▸ **EXERCISE PROMPT**
Every line below between the line holding "Given: Open the 매출관리 menu" and the line holding "You are a computer-use agent. The image size is (1920, 1150).", inclusive, should be repeated exactly, and all other lines omitted.

▸ **DATA FOR THIS EXERCISE**
------

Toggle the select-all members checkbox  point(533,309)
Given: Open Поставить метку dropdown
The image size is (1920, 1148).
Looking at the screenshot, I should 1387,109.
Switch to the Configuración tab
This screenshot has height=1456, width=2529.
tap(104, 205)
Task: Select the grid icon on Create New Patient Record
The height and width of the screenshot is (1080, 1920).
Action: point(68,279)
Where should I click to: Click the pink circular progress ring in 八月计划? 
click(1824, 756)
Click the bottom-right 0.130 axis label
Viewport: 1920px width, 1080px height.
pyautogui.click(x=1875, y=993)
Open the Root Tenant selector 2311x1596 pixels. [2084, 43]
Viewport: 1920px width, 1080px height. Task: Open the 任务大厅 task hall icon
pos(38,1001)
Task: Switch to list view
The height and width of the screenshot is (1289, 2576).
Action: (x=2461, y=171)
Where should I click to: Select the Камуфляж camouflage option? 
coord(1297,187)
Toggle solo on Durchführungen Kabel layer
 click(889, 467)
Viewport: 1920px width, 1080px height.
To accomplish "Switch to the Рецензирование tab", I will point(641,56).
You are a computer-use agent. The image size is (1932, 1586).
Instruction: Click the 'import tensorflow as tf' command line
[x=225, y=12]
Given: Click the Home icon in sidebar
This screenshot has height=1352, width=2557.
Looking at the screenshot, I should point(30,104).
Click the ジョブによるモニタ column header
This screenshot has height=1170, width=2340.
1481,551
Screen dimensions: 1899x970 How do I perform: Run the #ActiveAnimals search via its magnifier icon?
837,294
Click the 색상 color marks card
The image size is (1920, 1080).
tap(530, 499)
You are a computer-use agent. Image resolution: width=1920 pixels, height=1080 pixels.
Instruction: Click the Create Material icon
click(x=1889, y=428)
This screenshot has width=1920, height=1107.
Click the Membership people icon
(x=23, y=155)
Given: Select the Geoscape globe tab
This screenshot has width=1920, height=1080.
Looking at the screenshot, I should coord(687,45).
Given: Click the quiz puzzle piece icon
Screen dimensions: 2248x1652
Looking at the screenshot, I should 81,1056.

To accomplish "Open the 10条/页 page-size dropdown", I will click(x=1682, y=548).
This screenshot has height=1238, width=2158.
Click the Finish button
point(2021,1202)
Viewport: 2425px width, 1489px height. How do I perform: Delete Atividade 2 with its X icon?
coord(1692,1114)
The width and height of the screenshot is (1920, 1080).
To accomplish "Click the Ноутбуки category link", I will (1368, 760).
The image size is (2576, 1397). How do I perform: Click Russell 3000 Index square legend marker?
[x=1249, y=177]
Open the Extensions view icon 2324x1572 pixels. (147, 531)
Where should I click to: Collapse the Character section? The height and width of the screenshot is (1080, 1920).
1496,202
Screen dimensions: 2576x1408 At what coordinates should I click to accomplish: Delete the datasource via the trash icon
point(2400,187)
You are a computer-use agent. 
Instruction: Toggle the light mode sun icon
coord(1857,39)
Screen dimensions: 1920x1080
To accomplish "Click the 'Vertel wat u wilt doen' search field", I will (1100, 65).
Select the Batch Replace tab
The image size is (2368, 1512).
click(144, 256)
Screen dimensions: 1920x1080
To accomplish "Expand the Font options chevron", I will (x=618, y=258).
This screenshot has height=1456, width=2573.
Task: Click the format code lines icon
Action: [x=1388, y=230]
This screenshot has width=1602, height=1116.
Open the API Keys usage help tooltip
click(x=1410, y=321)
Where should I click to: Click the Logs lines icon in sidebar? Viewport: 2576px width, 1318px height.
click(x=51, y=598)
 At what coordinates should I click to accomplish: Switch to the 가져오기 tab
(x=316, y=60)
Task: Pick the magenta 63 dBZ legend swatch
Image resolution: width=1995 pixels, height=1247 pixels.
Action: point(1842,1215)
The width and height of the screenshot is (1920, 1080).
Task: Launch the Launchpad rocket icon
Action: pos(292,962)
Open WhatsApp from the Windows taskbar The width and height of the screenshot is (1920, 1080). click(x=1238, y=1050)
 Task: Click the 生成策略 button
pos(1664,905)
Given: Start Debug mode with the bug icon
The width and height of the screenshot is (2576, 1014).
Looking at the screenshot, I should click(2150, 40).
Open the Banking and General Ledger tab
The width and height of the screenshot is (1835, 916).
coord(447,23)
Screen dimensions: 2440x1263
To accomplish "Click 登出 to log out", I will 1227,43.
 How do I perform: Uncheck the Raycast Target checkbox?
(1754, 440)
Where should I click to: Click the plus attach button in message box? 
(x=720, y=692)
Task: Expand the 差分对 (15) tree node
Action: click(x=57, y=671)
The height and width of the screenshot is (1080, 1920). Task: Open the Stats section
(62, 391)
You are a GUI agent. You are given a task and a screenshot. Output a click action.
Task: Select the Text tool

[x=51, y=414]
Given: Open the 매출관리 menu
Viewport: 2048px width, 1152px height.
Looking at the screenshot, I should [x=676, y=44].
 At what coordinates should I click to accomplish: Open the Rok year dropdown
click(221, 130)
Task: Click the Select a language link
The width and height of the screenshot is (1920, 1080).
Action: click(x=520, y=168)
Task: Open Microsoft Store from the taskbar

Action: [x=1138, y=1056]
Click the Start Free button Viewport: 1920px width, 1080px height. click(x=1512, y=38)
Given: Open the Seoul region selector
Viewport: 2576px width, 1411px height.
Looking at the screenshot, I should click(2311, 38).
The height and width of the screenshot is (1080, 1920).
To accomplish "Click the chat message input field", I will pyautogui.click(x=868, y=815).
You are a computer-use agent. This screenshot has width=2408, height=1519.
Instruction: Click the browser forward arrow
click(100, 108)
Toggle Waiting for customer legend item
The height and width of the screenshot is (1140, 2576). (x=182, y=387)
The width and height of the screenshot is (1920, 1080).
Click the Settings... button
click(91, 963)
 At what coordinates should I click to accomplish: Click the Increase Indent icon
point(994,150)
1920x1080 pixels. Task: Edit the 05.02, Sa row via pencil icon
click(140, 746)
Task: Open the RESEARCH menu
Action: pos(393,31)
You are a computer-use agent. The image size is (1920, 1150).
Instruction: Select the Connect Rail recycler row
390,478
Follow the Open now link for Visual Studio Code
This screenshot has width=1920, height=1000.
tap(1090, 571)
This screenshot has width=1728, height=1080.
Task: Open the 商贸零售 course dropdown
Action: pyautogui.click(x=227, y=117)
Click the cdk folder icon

------

▸ **EXERCISE RESULT**
Given: Open the 매출관리 menu
Viewport: 2048px width, 1152px height.
Looking at the screenshot, I should [x=676, y=44].
 At what coordinates should I click to accomplish: Open the Rok year dropdown
click(221, 130)
Task: Click the Select a language link
The width and height of the screenshot is (1920, 1080).
Action: click(x=520, y=168)
Task: Open Microsoft Store from the taskbar

Action: [x=1138, y=1056]
Click the Start Free button Viewport: 1920px width, 1080px height. click(x=1512, y=38)
Given: Open the Seoul region selector
Viewport: 2576px width, 1411px height.
Looking at the screenshot, I should click(2311, 38).
The height and width of the screenshot is (1080, 1920).
To accomplish "Click the chat message input field", I will pyautogui.click(x=868, y=815).
You are a computer-use agent. This screenshot has width=2408, height=1519.
Instruction: Click the browser forward arrow
click(100, 108)
Toggle Waiting for customer legend item
The height and width of the screenshot is (1140, 2576). (x=182, y=387)
The width and height of the screenshot is (1920, 1080).
Click the Settings... button
click(91, 963)
 At what coordinates should I click to accomplish: Click the Increase Indent icon
point(994,150)
1920x1080 pixels. Task: Edit the 05.02, Sa row via pencil icon
click(140, 746)
Task: Open the RESEARCH menu
Action: pos(393,31)
You are a computer-use agent. The image size is (1920, 1150).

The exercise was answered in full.